# WORK TO DO:
Reproduce the stretch of the listing below from the line containing "Click the people-100 board name" through the line containing "Viewport: 1568px width, 557px". Leave the pictures out.
* start LISTED RECORDS *
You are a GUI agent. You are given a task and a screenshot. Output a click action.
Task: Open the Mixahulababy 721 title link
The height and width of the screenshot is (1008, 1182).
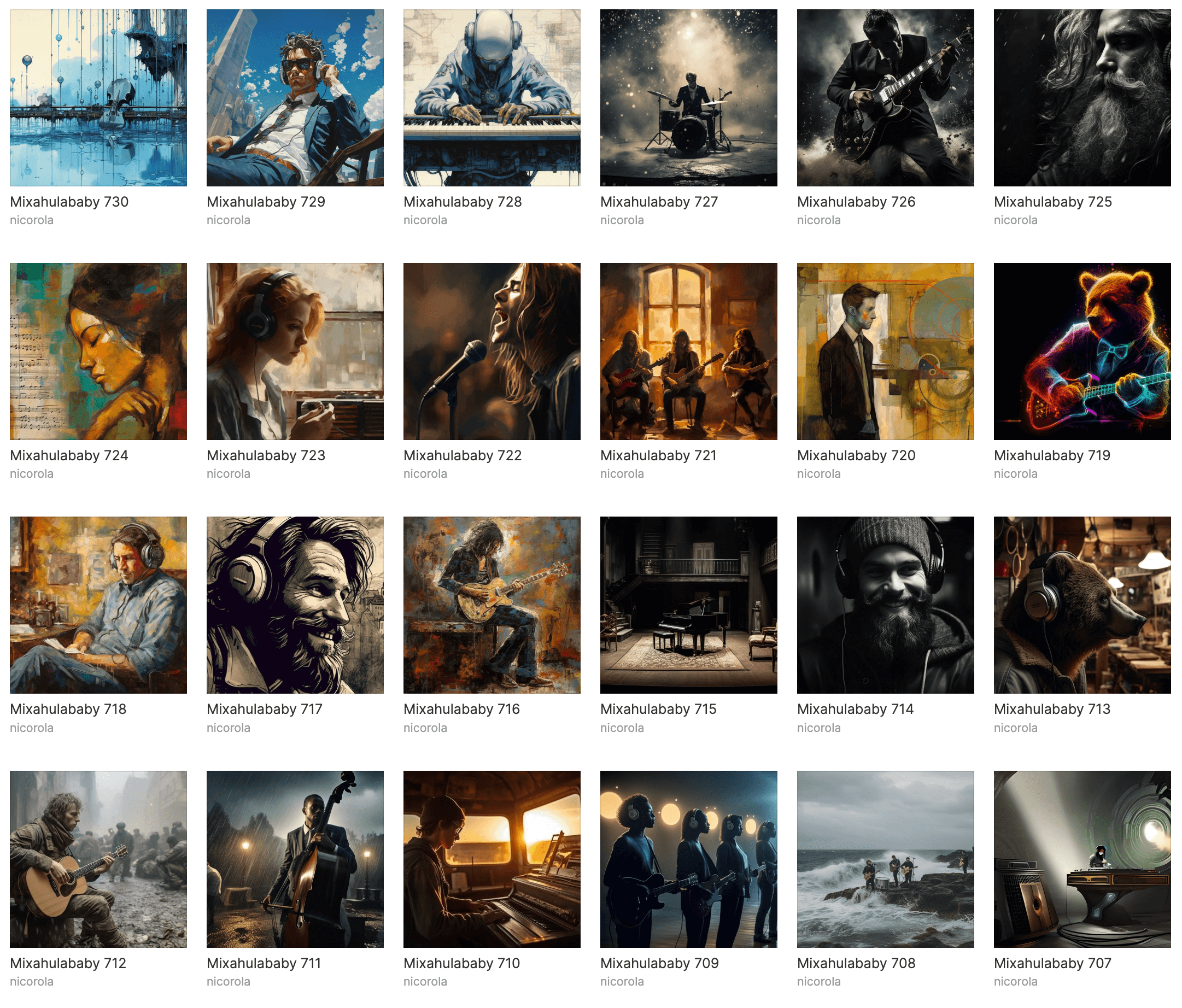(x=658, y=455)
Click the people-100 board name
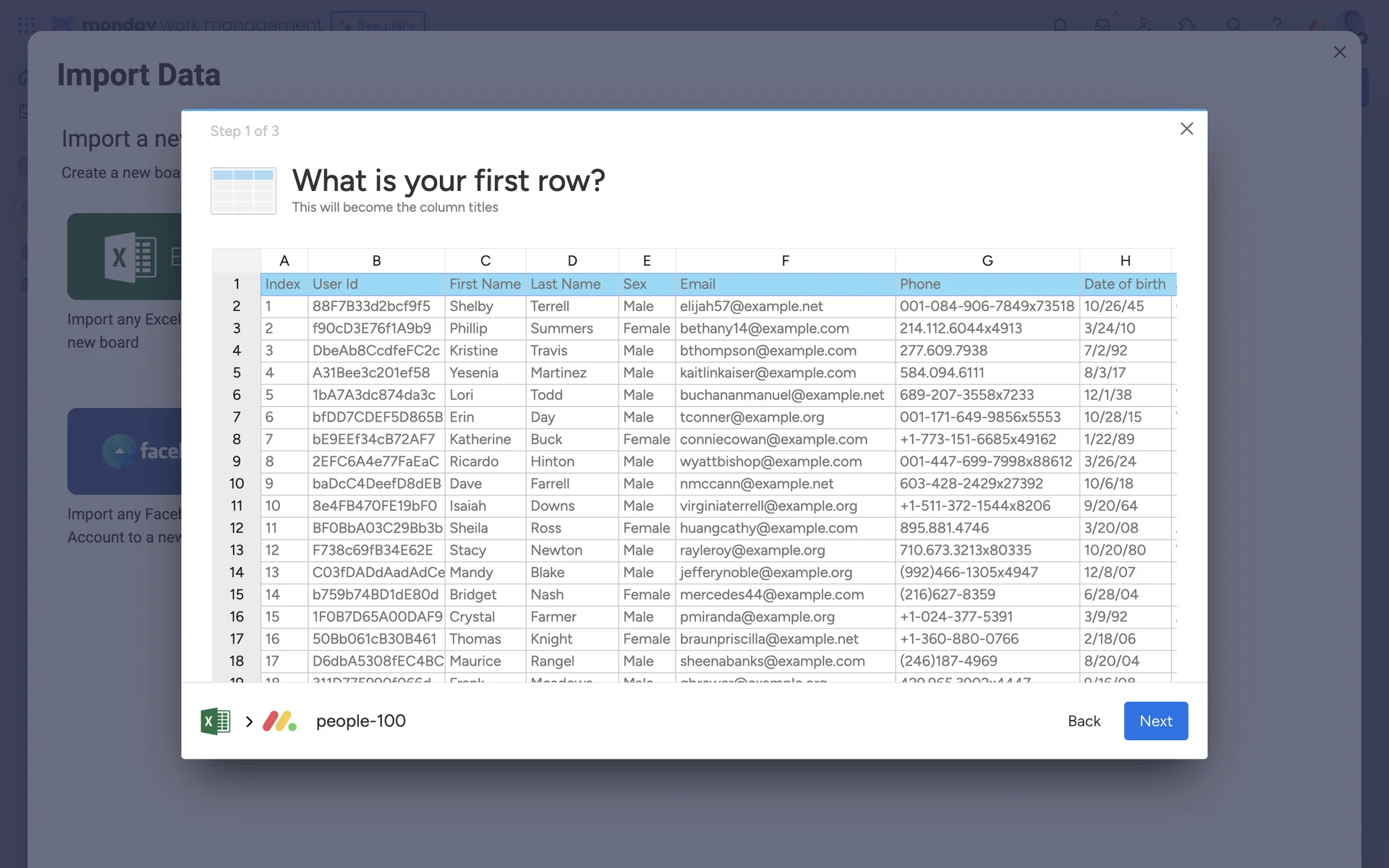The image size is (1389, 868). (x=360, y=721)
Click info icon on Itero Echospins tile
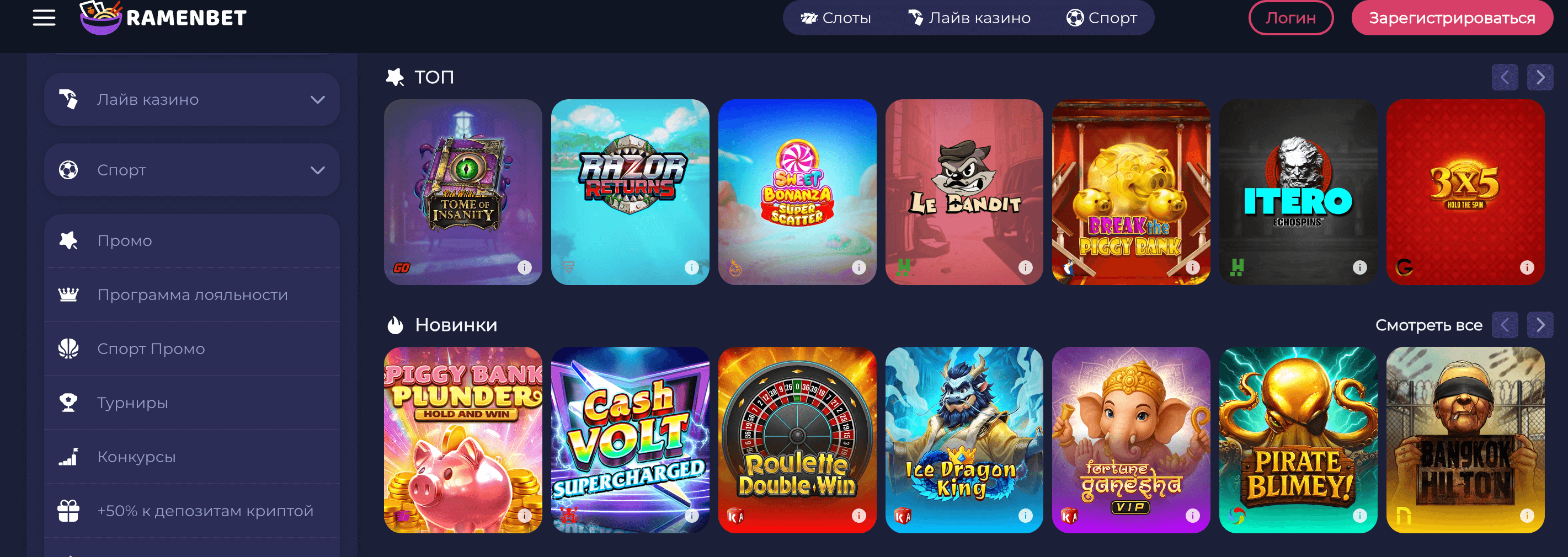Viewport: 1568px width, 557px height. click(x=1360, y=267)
* end LISTED RECORDS *
* start LISTED RECORDS *
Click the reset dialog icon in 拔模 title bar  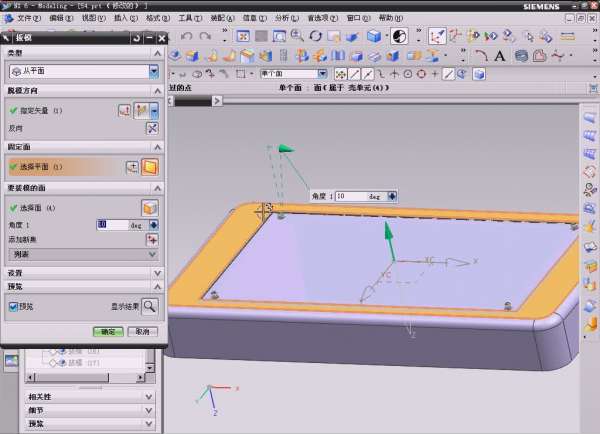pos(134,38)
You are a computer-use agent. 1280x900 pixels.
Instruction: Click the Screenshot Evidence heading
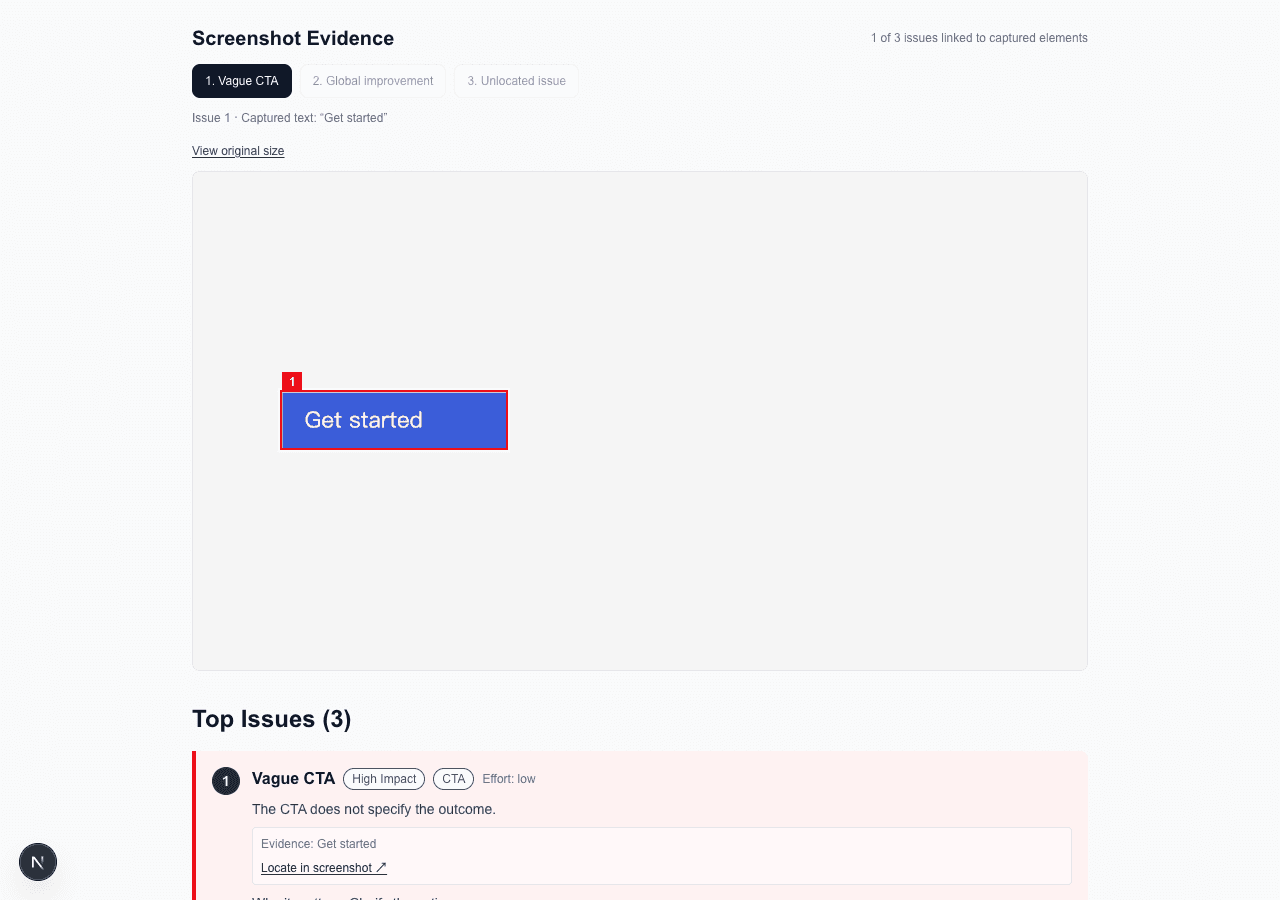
* end LISTED RECORDS *
* start LISTED RECORDS *
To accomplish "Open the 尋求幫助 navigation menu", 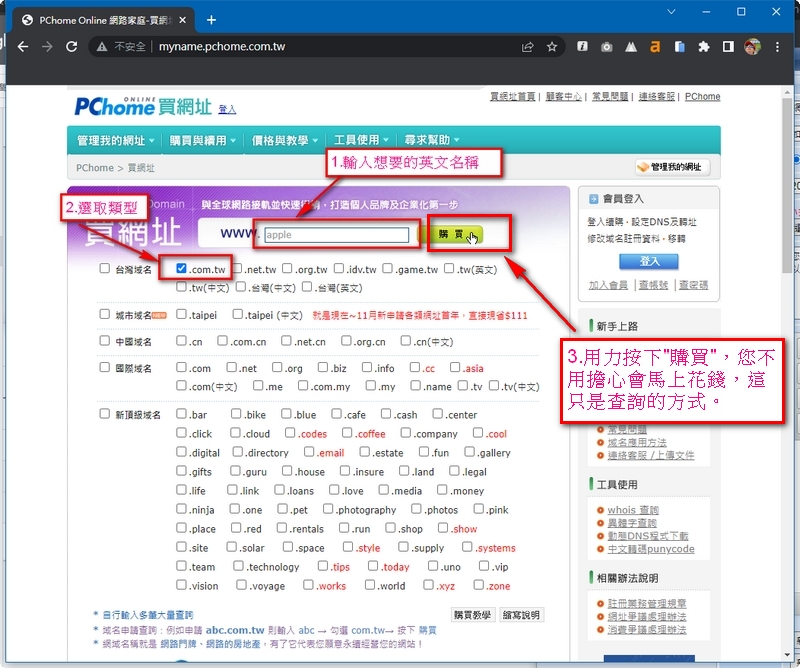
* end LISTED RECORDS *
# OUTPUT:
Click the people-100 board name
The image size is (1389, 868). (x=360, y=721)
Click info icon on Itero Echospins tile
Viewport: 1568px width, 557px height. click(x=1360, y=267)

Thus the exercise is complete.